**Task requirements:** In your copy, leave out all pictures and reproduce every entry exactly.

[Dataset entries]
══════
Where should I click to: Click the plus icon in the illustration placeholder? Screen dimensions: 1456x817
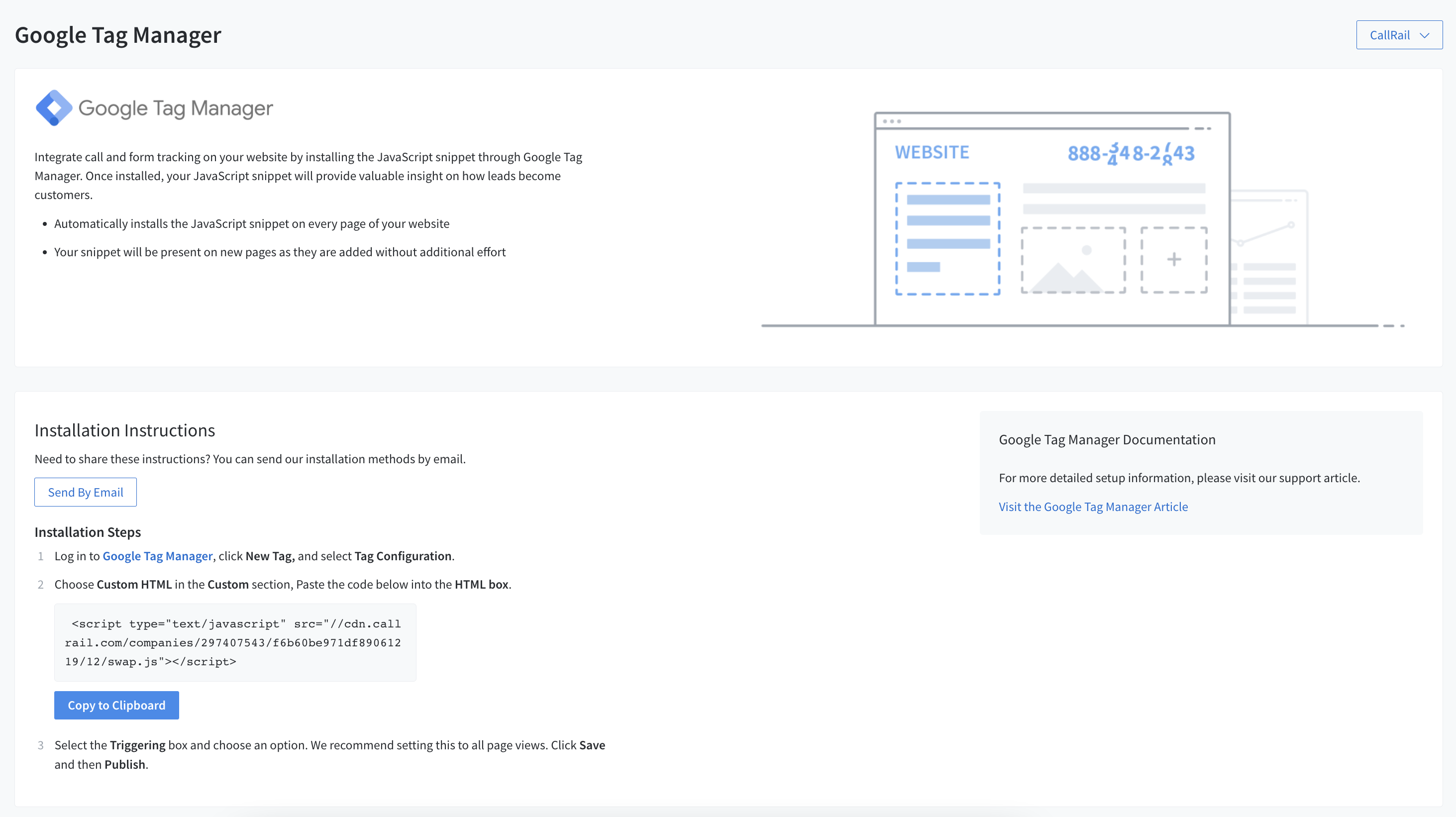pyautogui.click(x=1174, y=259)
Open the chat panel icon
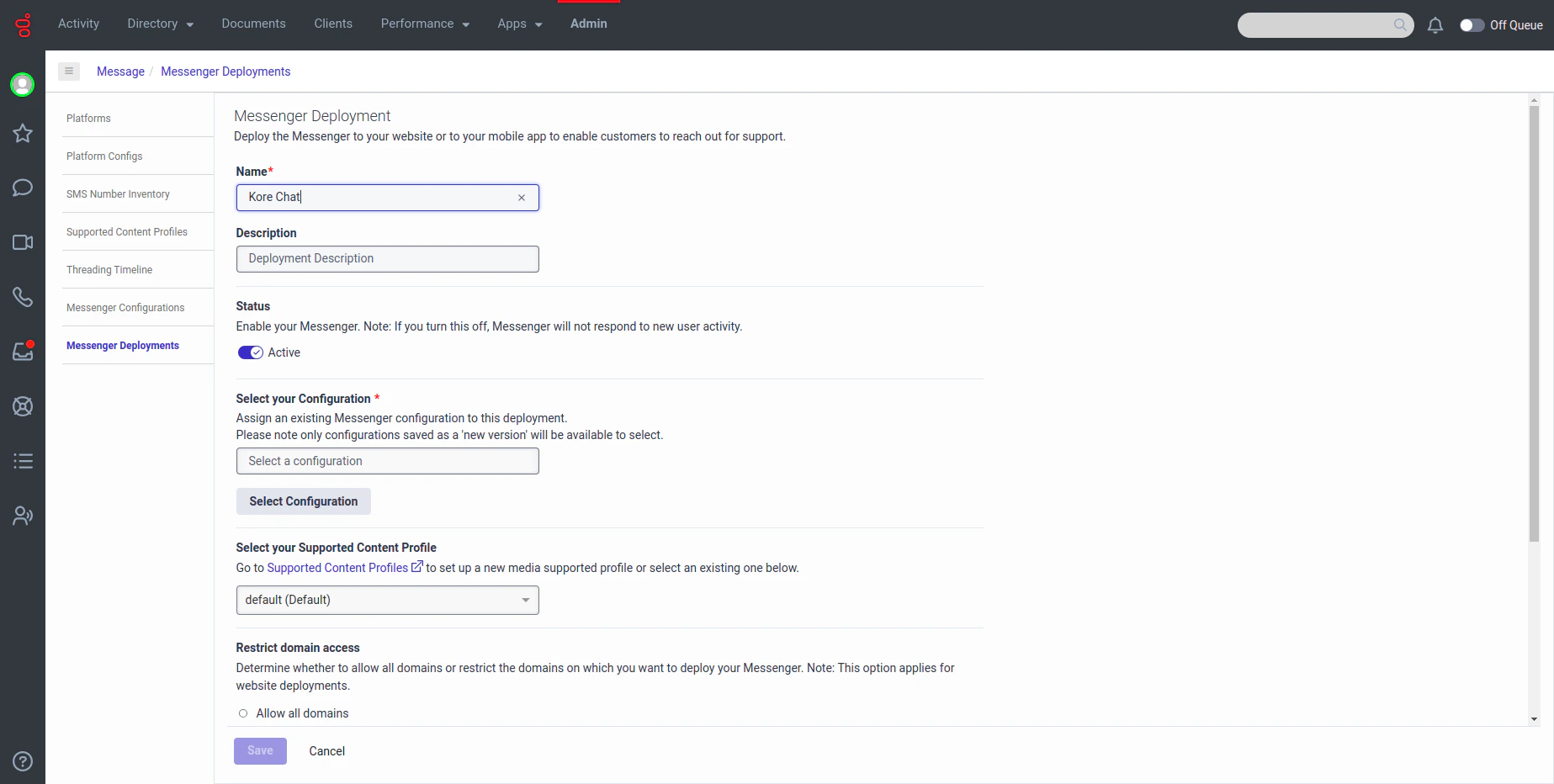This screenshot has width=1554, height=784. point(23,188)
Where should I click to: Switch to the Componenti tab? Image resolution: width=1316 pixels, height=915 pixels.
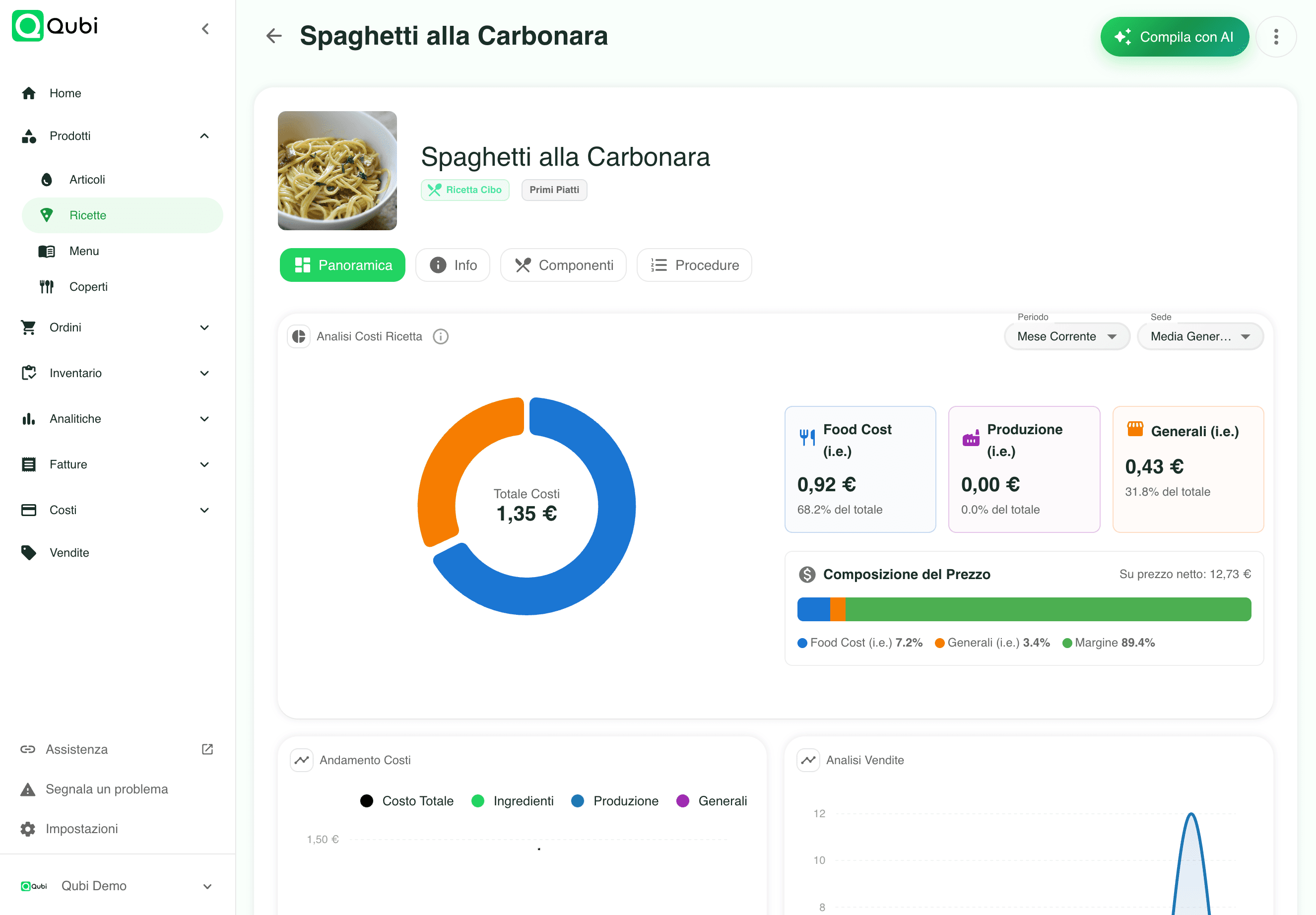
══════
**Expected answer:**
Where should I click to: Click the plus icon in the illustration placeholder? Screen dimensions: 1456x817
pyautogui.click(x=1174, y=259)
Open the chat panel icon
This screenshot has width=1554, height=784. point(23,188)
Where should I click to: Switch to the Componenti tab? Image resolution: width=1316 pixels, height=915 pixels.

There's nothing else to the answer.